#### Work order
Please copy, exactly as written, the span from the first line below to the line that contains "Keuken (92, 450)", including both, and skip the pictures.
Input data Block Start
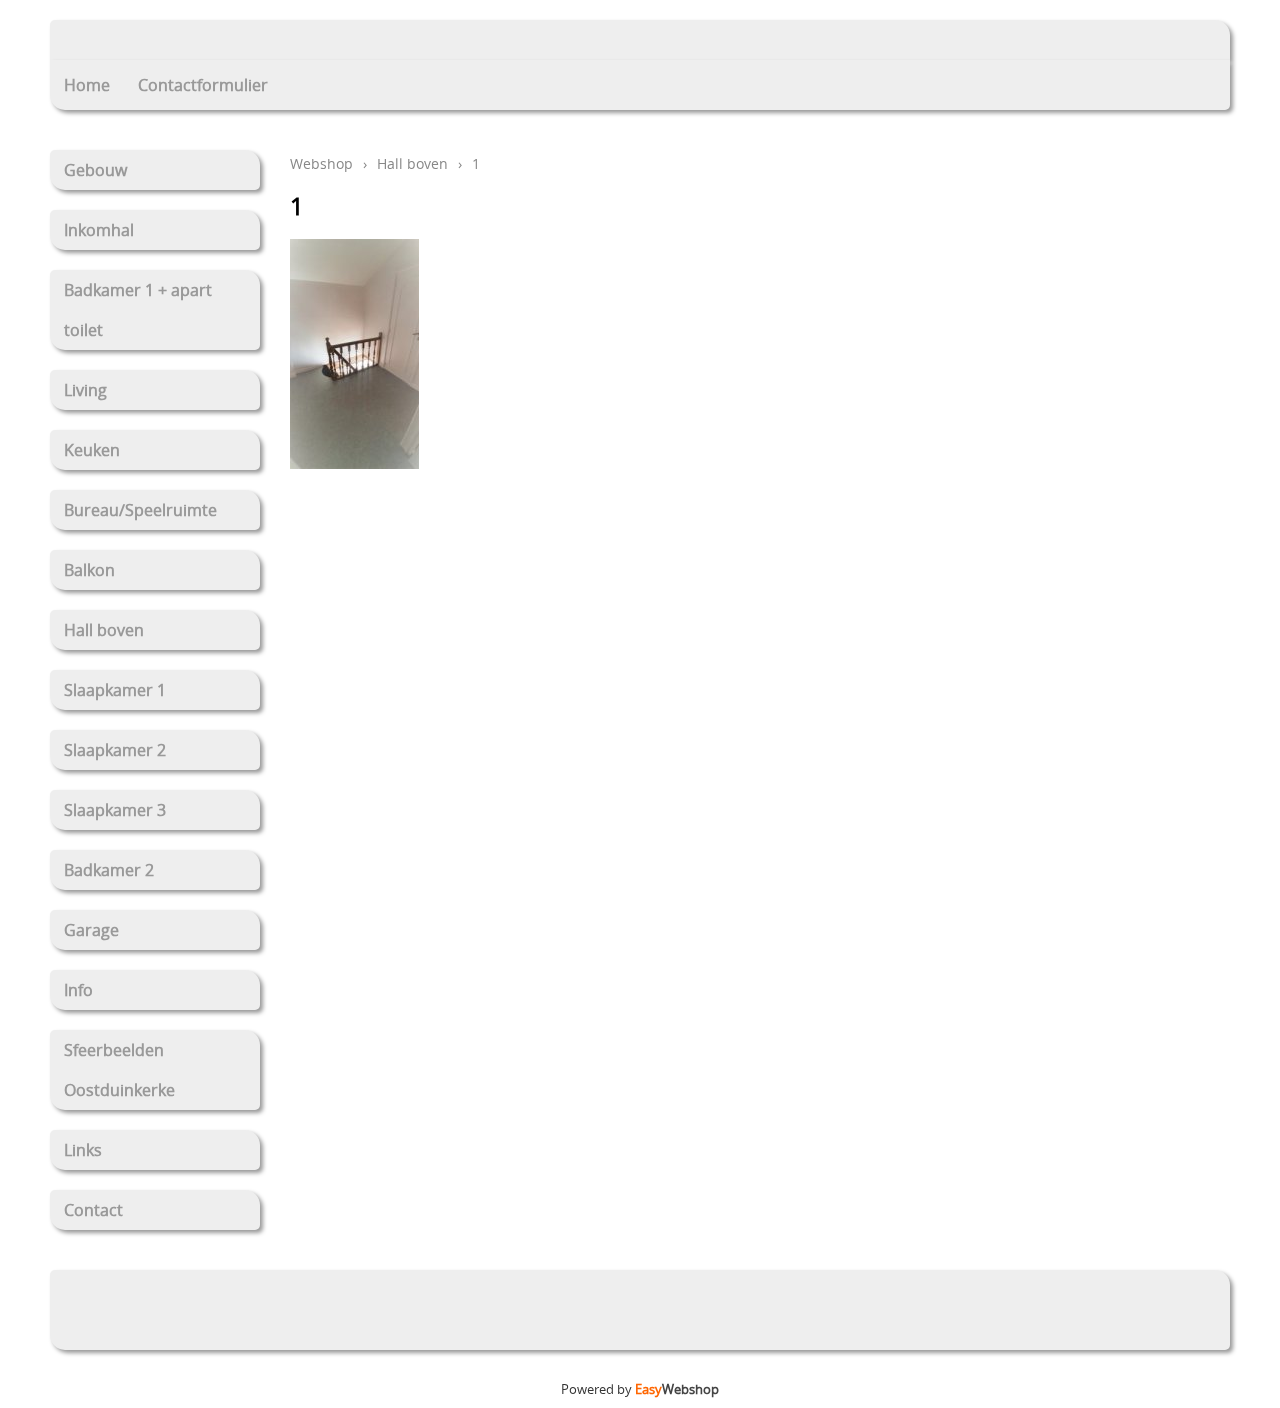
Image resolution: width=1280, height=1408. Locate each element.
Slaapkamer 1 (115, 690)
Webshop (321, 163)
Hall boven (104, 630)
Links (83, 1150)
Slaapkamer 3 (115, 810)
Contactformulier (203, 85)
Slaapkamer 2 (115, 750)
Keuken (92, 450)
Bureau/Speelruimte (140, 510)
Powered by (640, 1389)
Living (85, 390)
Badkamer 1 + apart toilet (138, 310)
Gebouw (95, 170)
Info (78, 990)
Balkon (89, 570)
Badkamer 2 (109, 870)
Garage (91, 930)
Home (87, 85)
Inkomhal (99, 230)
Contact (93, 1210)
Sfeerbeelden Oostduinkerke (119, 1070)
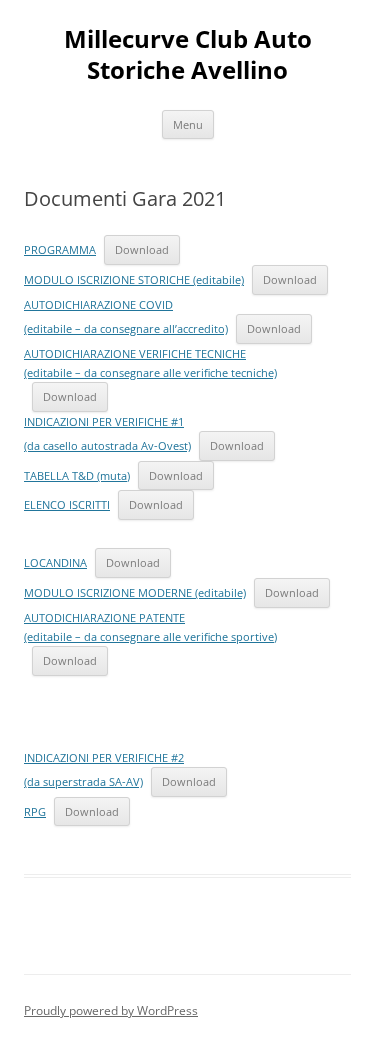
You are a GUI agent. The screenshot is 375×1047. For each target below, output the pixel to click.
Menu (188, 124)
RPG (35, 811)
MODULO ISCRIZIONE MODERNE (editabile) (135, 592)
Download (142, 249)
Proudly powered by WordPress (111, 1010)
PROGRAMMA (60, 249)
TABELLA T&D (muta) (77, 475)
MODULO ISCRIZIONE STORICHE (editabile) (134, 279)
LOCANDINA (55, 562)
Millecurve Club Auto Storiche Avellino (188, 55)
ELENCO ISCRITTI (67, 504)
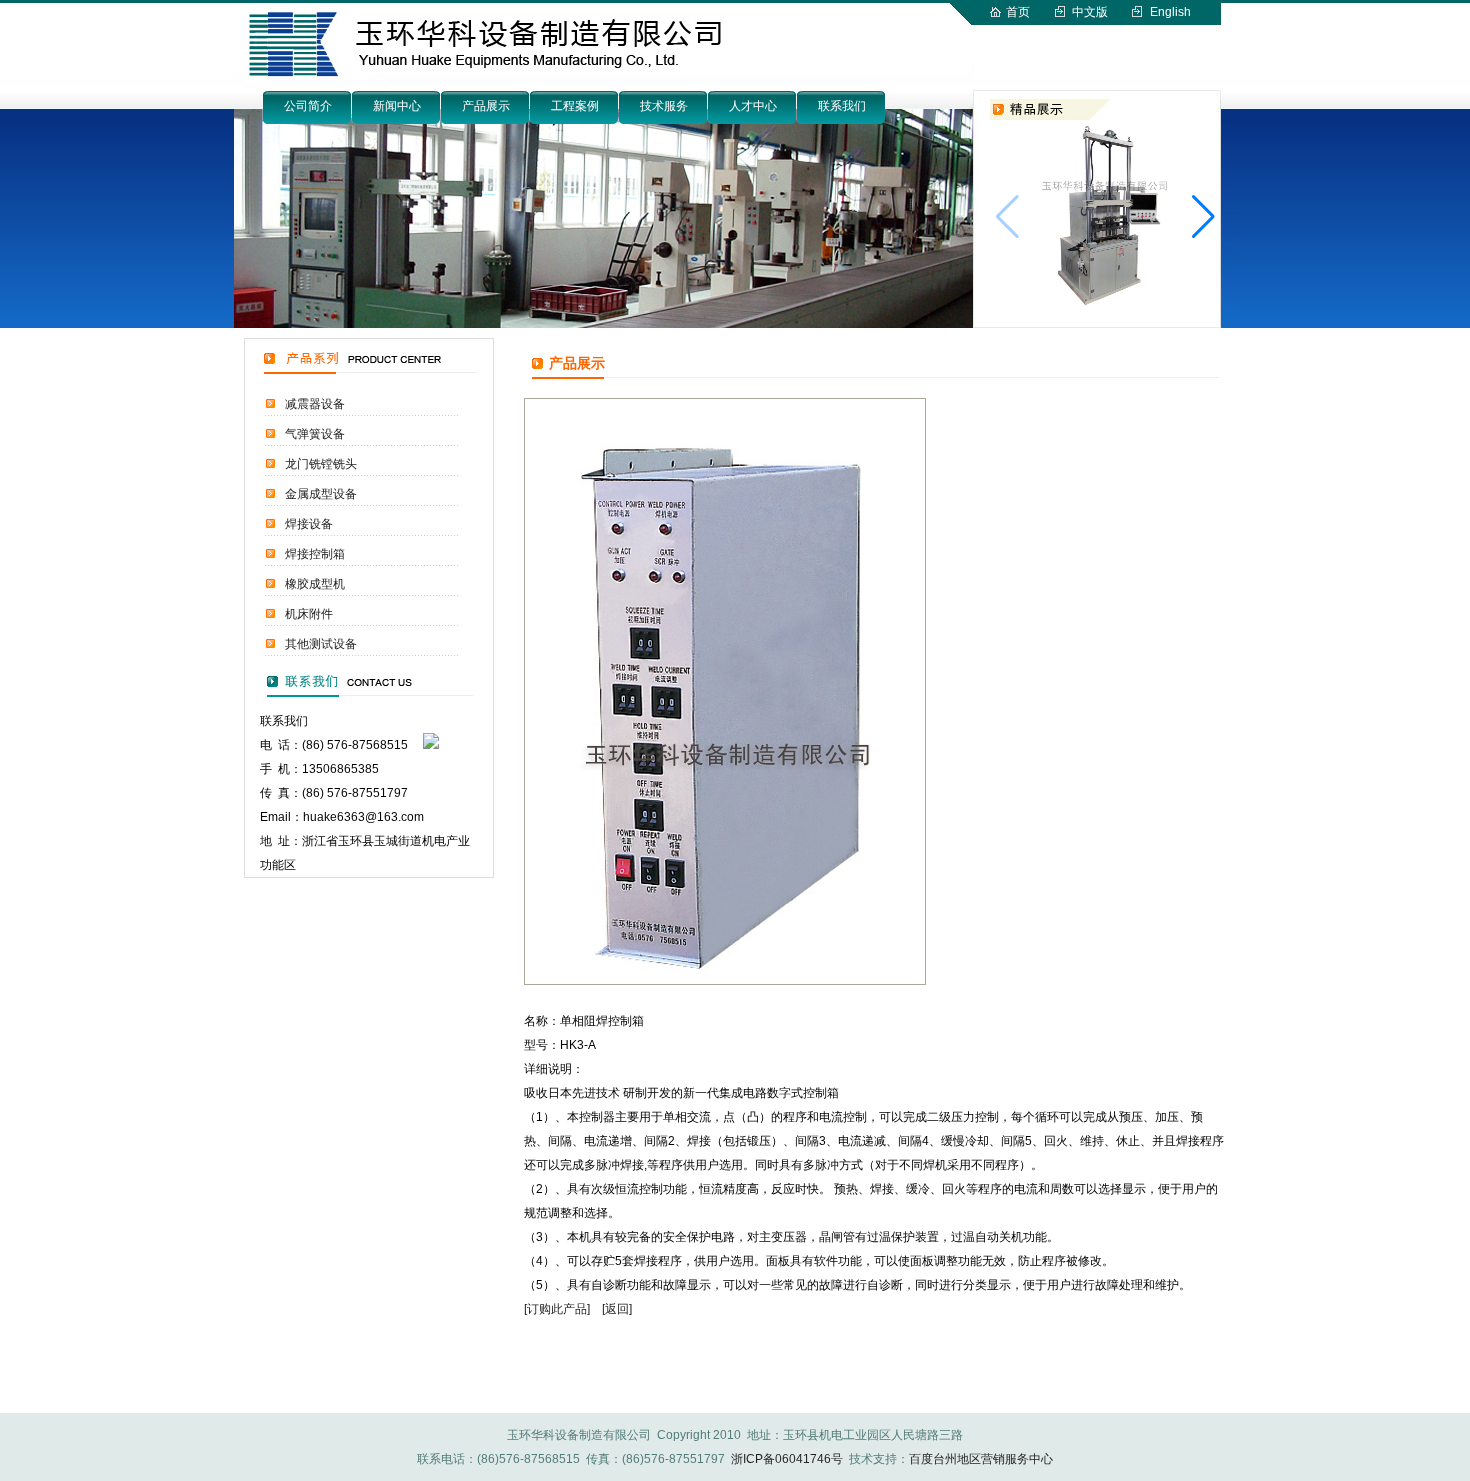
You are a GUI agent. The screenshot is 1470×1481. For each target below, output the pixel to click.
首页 (1018, 12)
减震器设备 (315, 404)
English (1170, 12)
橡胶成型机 (315, 584)
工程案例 (575, 106)
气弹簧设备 (315, 434)
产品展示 (486, 106)
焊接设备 (309, 524)
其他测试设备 (321, 644)
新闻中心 (397, 106)
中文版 (1090, 12)
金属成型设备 (321, 494)
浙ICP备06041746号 (787, 1459)
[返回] (617, 1309)
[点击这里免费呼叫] (431, 745)
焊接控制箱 (315, 554)
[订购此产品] (557, 1309)
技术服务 (664, 106)
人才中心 (753, 106)
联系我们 (842, 106)
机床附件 (309, 614)
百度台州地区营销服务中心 (981, 1459)
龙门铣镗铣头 (321, 464)
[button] (1203, 217)
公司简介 (308, 106)
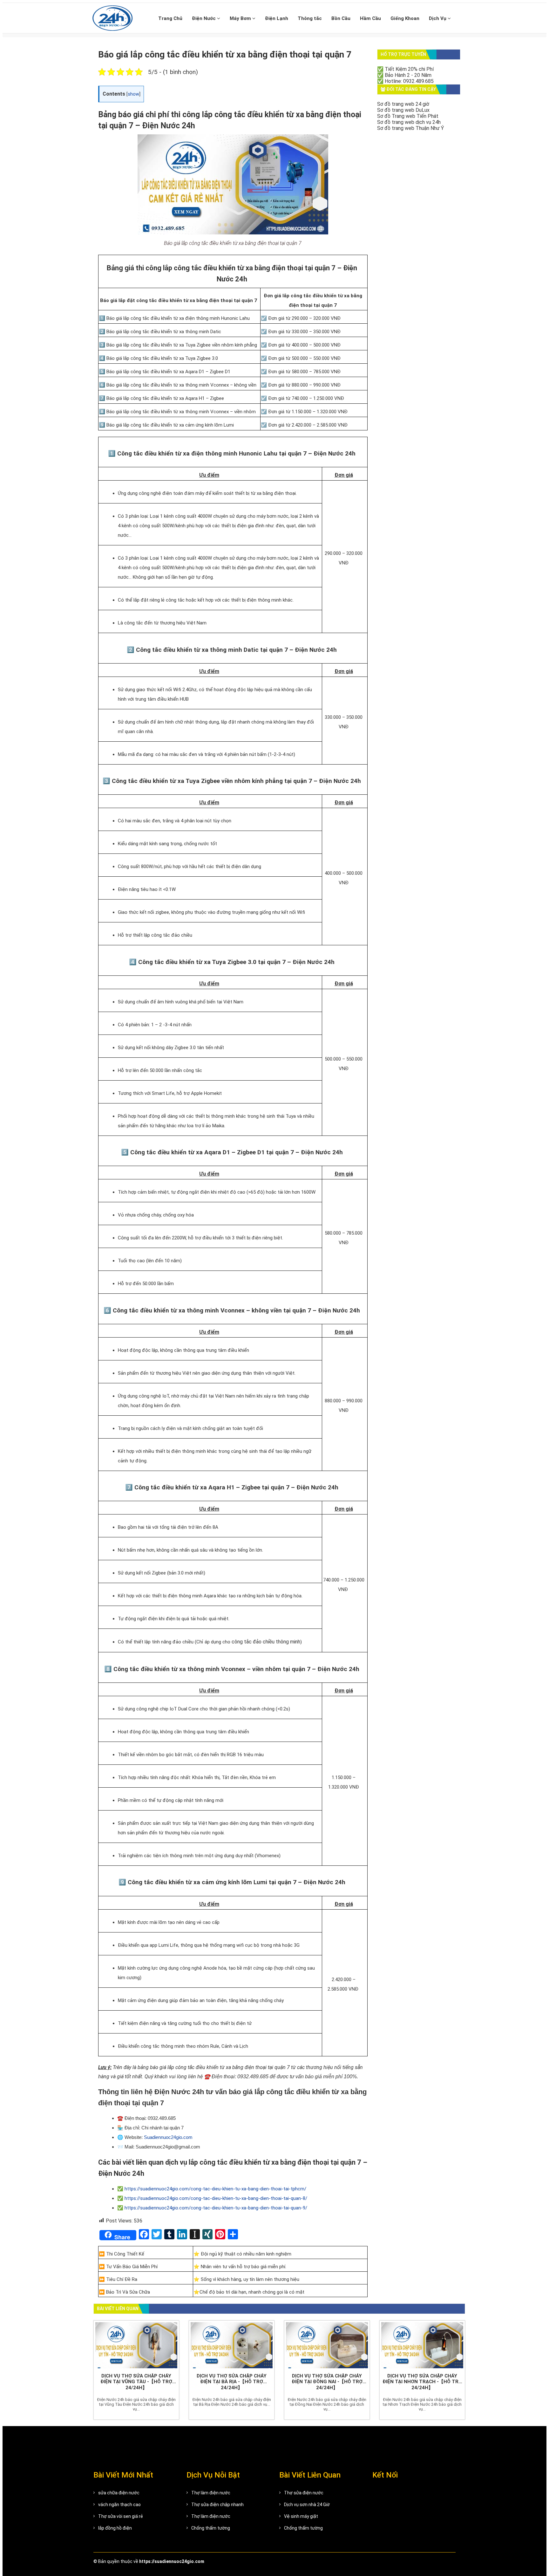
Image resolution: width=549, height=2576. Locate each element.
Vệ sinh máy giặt (301, 2516)
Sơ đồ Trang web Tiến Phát (407, 116)
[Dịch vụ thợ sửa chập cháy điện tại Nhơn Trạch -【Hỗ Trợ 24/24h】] (422, 2345)
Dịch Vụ (438, 18)
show (133, 94)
Input data Block End
#### Response for this exercise
Image resolution: width=1280, height=1408. Locate each element.
Slaapkamer 1 (115, 690)
Webshop (321, 163)
Hall boven (104, 630)
Links (83, 1150)
Slaapkamer 3 (115, 810)
Contactformulier (203, 85)
Slaapkamer 2 (115, 750)
Keuken (92, 450)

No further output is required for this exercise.